Dataset records:
=-=-=-=-=
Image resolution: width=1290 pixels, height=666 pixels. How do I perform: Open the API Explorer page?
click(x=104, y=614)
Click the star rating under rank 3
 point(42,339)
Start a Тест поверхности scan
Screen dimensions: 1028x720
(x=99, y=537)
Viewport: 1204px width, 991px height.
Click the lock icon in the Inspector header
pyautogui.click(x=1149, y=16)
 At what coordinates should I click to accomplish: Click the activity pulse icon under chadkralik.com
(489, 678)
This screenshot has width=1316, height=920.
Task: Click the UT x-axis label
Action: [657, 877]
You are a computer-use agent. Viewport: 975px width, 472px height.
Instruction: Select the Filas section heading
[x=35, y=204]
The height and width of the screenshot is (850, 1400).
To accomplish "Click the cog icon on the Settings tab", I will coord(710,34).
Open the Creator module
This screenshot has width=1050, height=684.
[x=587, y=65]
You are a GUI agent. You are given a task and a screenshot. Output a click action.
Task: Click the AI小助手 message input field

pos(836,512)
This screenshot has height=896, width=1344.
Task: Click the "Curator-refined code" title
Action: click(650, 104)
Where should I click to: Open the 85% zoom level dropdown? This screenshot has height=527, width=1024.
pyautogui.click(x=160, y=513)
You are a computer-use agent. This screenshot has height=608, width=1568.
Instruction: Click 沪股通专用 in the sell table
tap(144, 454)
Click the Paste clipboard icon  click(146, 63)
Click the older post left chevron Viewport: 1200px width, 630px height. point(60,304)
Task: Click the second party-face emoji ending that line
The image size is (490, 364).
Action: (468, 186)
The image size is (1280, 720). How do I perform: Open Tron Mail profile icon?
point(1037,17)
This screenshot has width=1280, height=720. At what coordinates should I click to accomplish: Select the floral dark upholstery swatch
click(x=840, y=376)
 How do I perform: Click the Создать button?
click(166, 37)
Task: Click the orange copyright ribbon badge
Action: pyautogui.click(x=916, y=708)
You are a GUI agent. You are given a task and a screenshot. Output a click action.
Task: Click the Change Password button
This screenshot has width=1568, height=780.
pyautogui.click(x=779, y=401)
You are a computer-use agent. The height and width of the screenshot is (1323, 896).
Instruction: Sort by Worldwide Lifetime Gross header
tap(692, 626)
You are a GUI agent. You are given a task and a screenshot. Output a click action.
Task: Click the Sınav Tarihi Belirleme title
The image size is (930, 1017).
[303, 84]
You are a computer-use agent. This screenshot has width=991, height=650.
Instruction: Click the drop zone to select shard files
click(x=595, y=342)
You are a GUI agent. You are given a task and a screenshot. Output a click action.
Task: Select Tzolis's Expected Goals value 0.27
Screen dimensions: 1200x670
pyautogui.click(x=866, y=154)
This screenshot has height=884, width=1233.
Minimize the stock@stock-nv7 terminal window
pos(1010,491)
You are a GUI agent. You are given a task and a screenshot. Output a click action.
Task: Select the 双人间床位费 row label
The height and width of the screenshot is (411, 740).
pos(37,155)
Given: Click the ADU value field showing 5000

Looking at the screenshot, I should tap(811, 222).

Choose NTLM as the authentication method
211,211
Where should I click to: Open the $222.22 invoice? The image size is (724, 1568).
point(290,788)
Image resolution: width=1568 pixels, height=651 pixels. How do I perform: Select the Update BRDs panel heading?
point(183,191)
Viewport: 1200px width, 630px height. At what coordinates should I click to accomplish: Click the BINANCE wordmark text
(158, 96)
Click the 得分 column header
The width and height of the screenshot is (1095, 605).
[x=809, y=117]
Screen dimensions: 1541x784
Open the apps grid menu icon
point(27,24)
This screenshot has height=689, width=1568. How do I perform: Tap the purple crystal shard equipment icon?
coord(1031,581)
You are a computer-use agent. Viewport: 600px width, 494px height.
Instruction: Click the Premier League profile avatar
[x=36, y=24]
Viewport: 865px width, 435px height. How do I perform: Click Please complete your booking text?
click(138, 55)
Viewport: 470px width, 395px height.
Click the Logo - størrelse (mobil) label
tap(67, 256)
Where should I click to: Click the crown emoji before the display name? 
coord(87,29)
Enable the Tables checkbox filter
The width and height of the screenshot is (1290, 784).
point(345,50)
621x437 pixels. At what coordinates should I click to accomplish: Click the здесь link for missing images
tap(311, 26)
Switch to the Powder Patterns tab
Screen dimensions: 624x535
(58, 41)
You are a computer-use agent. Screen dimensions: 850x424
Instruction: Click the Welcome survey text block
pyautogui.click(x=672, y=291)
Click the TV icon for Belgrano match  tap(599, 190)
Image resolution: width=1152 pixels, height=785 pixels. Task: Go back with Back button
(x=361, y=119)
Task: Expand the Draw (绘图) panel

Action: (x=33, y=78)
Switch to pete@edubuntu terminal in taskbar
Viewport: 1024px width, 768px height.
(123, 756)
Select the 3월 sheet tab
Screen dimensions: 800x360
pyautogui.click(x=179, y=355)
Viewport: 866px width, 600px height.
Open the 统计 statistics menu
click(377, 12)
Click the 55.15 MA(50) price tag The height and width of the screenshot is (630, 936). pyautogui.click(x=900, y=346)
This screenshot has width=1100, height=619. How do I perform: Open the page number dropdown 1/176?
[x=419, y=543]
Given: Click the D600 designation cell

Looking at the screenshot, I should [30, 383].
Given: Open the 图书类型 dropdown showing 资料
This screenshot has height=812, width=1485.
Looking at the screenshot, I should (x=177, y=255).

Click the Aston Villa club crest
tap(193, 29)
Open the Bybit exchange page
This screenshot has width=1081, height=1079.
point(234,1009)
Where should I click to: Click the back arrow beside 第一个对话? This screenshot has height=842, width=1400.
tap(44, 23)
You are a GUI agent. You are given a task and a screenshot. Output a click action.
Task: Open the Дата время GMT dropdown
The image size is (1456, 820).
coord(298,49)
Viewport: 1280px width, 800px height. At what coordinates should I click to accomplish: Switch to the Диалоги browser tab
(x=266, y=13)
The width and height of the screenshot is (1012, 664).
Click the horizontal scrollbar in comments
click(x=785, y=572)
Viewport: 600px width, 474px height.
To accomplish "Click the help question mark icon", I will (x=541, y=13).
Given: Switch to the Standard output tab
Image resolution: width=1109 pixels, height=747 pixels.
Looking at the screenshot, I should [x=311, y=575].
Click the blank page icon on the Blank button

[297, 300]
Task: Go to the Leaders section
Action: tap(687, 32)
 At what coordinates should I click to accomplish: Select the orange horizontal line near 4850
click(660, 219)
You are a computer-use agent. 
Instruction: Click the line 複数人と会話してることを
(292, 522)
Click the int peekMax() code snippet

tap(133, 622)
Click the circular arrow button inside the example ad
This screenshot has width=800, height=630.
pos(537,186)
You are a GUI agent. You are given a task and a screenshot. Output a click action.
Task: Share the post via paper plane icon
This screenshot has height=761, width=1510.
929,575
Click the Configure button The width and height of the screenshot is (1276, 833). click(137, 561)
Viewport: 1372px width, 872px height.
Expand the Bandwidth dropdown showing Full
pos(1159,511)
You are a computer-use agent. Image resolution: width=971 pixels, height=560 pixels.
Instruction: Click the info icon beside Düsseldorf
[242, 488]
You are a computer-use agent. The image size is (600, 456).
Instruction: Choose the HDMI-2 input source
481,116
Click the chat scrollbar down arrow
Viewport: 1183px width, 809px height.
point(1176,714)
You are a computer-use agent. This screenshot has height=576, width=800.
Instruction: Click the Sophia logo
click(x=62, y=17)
=-=-=-=-=
About this exercise: For the data above, give the number of lines in which the word "post" appears, and nothing more.

Worked solution: 2